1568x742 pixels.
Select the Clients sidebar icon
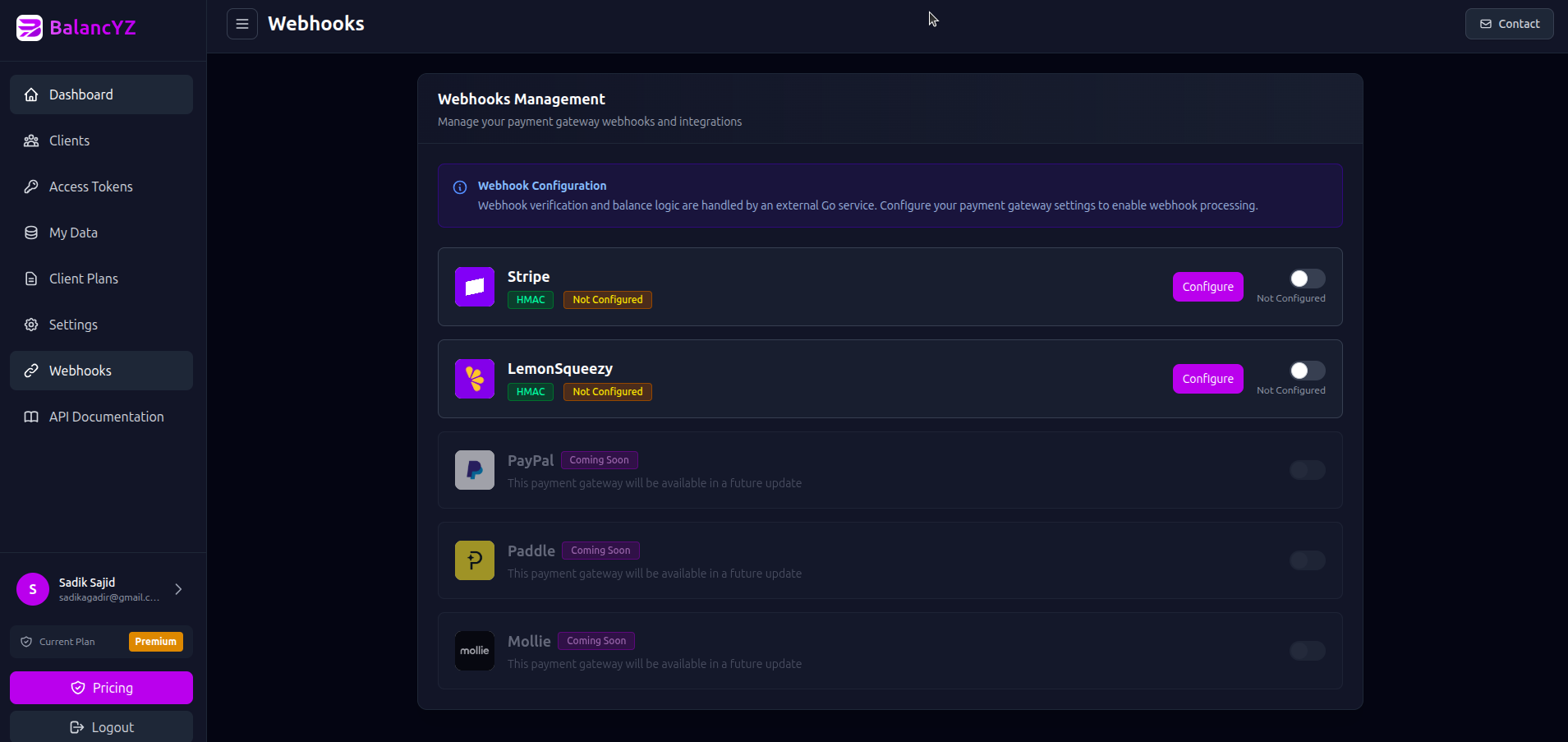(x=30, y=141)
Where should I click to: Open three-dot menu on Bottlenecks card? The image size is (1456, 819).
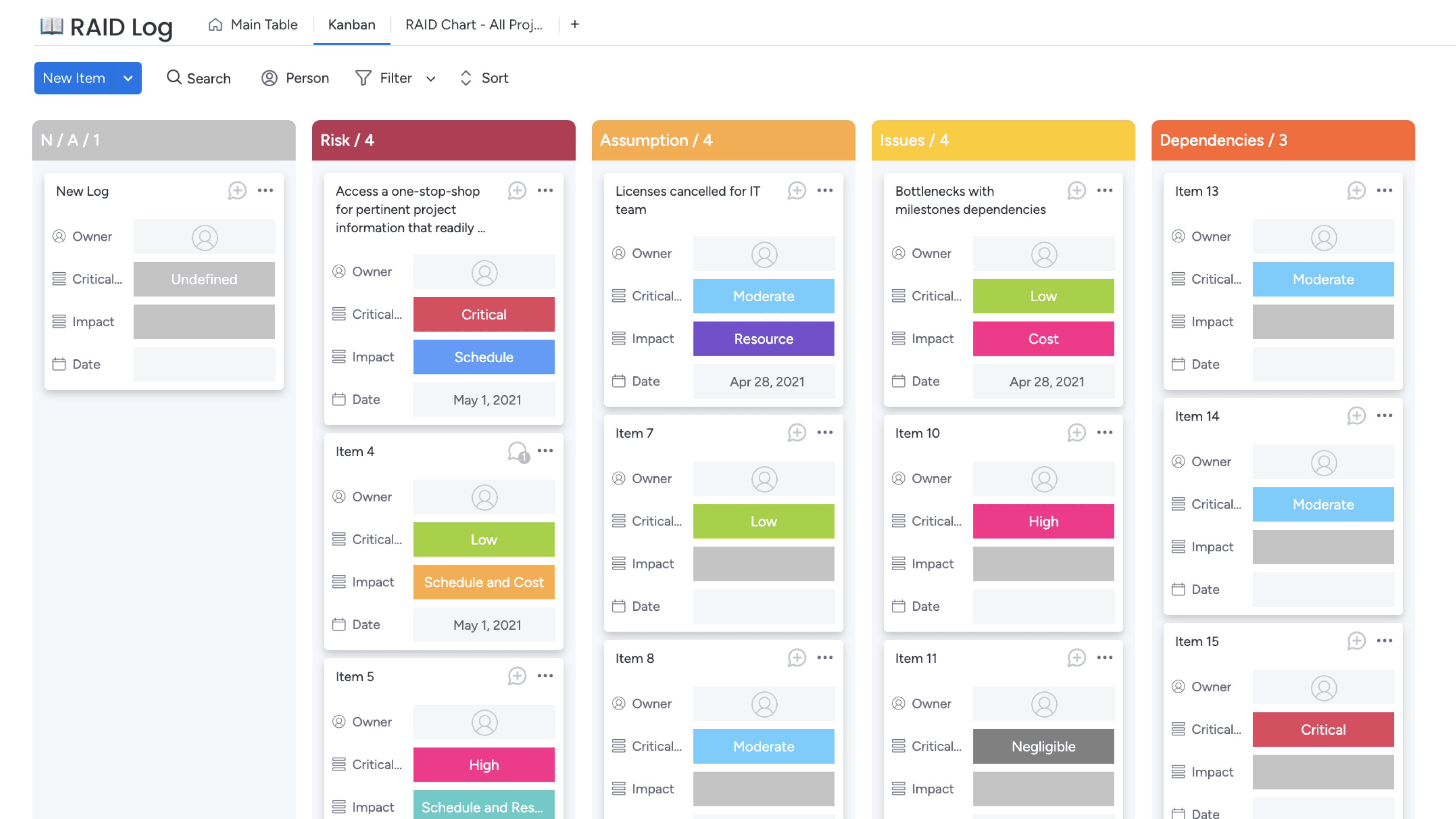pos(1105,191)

—————

Your task is to output the material word for word while leaving out every image.

Your response:
1568x742 pixels.
Select the Clients sidebar icon
(x=30, y=141)
Where should I click to: Open three-dot menu on Bottlenecks card? The image size is (1456, 819).
pos(1105,191)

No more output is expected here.